_Problem to solve_. Please copy everything in the listing from its first line down to the line that contains "pos(151,720)", both included, without any changes.

[start Records for the task]

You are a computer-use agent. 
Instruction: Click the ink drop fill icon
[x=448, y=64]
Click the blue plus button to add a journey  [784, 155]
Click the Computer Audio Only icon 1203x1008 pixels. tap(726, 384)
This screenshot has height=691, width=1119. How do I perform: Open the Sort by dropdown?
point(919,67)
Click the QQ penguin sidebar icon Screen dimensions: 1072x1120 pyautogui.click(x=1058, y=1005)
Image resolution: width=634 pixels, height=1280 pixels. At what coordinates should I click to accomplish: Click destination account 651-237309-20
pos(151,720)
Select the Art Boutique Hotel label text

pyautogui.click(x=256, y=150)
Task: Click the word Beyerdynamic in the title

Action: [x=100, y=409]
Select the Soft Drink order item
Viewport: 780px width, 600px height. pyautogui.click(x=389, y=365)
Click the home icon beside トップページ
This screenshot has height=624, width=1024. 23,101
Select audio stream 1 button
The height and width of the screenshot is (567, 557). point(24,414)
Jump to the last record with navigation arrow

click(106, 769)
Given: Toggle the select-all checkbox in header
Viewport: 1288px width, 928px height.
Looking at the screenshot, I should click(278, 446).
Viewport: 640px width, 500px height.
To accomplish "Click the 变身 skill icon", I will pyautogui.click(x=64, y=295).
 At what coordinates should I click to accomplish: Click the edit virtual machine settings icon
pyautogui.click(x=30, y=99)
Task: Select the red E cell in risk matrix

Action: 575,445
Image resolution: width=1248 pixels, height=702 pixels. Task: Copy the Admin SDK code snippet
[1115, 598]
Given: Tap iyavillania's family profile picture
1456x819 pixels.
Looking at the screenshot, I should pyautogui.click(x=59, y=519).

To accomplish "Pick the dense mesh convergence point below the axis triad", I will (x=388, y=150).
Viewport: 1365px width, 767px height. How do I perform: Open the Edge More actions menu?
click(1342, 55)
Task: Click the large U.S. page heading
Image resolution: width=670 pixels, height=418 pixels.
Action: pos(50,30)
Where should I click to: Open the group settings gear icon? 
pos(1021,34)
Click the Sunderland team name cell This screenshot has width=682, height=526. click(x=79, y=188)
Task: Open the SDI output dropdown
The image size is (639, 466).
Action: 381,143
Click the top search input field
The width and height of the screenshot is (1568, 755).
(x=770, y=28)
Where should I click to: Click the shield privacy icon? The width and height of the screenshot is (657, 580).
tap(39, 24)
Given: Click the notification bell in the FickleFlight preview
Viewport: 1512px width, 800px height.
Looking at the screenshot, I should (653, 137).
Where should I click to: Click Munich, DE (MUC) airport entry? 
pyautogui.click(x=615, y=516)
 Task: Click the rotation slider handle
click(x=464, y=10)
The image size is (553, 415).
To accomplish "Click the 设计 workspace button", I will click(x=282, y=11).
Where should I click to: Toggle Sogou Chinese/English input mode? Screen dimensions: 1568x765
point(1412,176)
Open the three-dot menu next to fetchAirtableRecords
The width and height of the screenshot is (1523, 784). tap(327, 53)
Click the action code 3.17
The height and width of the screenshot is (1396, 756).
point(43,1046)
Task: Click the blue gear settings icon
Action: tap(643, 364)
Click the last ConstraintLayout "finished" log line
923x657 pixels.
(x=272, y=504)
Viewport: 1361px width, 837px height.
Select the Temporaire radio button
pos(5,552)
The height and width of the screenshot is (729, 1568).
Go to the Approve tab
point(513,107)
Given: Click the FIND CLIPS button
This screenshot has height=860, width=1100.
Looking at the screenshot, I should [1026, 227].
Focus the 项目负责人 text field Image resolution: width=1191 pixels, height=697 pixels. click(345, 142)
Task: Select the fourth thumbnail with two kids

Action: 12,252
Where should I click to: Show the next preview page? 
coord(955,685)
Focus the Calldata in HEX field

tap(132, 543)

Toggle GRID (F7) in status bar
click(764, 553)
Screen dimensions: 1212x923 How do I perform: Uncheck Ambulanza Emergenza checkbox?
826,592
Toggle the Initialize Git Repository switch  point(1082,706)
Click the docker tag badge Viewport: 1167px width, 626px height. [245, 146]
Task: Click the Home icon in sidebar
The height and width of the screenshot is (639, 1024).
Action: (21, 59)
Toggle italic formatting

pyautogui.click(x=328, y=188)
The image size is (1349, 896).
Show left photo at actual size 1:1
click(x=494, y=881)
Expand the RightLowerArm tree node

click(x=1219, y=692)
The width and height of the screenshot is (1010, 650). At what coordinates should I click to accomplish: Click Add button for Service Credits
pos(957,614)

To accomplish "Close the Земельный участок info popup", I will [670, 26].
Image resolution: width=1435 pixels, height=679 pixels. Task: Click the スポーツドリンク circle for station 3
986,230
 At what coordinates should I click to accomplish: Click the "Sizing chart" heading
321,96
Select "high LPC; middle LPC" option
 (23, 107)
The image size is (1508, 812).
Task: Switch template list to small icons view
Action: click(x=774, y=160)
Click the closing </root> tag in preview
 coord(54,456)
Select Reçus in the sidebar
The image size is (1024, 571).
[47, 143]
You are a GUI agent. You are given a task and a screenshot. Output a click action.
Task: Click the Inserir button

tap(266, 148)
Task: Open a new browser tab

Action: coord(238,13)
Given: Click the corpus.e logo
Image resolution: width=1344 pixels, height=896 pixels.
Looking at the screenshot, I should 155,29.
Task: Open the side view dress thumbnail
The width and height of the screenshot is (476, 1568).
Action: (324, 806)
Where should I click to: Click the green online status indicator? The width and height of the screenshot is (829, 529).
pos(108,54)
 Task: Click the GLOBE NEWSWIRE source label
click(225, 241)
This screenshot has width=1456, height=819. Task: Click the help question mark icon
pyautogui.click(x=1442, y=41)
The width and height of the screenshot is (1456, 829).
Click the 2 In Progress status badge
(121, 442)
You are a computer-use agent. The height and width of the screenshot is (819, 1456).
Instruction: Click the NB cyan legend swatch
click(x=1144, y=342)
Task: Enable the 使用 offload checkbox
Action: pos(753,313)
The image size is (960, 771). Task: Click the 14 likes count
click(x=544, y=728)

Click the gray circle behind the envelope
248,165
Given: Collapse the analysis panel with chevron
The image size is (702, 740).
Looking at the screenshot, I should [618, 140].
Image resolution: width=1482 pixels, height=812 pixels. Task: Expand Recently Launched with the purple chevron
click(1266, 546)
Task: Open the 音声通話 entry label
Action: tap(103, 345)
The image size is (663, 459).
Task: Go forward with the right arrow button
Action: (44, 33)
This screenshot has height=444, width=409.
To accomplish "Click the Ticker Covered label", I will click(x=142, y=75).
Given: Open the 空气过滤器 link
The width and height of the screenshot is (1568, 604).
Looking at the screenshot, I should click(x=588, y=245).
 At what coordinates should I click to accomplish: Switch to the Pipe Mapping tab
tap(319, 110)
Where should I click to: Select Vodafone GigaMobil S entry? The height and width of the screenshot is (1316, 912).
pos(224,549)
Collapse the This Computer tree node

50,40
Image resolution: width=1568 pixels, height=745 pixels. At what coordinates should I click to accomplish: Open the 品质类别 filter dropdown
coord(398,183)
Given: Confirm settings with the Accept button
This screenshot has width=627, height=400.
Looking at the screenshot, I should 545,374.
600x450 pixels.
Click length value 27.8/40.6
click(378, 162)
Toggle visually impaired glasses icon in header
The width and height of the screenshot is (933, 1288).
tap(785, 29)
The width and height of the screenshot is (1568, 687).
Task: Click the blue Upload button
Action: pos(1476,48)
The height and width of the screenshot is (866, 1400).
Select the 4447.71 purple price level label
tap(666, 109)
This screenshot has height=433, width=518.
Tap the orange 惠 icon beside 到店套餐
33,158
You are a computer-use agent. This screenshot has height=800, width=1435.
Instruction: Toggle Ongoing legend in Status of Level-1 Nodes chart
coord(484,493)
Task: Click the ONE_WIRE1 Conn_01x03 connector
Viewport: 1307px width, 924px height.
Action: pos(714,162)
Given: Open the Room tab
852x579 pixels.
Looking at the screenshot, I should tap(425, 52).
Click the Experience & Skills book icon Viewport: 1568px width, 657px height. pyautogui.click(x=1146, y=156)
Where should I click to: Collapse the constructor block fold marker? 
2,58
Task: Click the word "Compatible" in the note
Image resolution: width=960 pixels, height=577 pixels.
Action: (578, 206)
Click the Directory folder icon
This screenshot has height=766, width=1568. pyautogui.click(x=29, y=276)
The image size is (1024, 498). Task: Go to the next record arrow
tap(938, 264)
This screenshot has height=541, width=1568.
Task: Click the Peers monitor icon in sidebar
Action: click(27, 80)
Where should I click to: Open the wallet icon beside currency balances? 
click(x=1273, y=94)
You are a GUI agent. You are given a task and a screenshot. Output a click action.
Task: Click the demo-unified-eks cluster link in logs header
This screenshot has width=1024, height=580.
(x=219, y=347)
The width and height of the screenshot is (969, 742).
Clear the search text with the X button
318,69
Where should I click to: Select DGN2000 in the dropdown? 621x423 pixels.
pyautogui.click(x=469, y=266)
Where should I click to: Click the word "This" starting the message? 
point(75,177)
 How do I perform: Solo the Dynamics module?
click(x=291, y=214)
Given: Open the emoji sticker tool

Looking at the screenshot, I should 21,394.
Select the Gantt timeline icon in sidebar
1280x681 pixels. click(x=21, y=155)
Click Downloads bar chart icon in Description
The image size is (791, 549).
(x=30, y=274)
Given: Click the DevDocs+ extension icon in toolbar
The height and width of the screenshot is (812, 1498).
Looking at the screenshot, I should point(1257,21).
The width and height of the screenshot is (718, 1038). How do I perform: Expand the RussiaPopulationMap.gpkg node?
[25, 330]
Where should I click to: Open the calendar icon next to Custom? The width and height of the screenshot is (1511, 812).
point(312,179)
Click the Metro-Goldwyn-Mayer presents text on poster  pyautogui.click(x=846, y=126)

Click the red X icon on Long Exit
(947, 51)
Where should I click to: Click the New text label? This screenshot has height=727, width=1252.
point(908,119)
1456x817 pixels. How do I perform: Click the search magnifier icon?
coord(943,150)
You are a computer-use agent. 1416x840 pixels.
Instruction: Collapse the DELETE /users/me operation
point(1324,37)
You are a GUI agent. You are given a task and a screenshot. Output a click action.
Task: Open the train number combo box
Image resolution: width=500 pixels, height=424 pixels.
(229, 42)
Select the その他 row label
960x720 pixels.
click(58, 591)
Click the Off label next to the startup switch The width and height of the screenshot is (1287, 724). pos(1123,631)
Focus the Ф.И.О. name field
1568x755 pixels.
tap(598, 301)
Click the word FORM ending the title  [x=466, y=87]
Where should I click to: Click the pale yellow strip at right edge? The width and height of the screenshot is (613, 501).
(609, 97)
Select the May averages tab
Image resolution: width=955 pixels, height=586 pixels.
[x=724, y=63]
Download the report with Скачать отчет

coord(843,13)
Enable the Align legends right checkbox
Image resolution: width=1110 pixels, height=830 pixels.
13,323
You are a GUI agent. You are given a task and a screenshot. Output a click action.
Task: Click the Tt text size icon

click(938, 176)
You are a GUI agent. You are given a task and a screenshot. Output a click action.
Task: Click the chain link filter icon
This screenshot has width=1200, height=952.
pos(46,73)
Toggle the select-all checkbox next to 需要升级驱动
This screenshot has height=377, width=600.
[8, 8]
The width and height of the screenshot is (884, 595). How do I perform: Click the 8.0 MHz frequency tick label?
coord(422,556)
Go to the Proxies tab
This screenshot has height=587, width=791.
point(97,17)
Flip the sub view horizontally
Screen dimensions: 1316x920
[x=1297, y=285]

[end Records for the task]

_Final result_.
You are a computer-use agent. 
Instruction: Click the ink drop fill icon
[x=448, y=64]
Click the blue plus button to add a journey  [784, 155]
Click the Computer Audio Only icon 1203x1008 pixels. tap(726, 384)
This screenshot has height=691, width=1119. How do I perform: Open the Sort by dropdown?
point(919,67)
Click the QQ penguin sidebar icon Screen dimensions: 1072x1120 pyautogui.click(x=1058, y=1005)
Image resolution: width=634 pixels, height=1280 pixels. At what coordinates should I click to accomplish: Click destination account 651-237309-20
pos(151,720)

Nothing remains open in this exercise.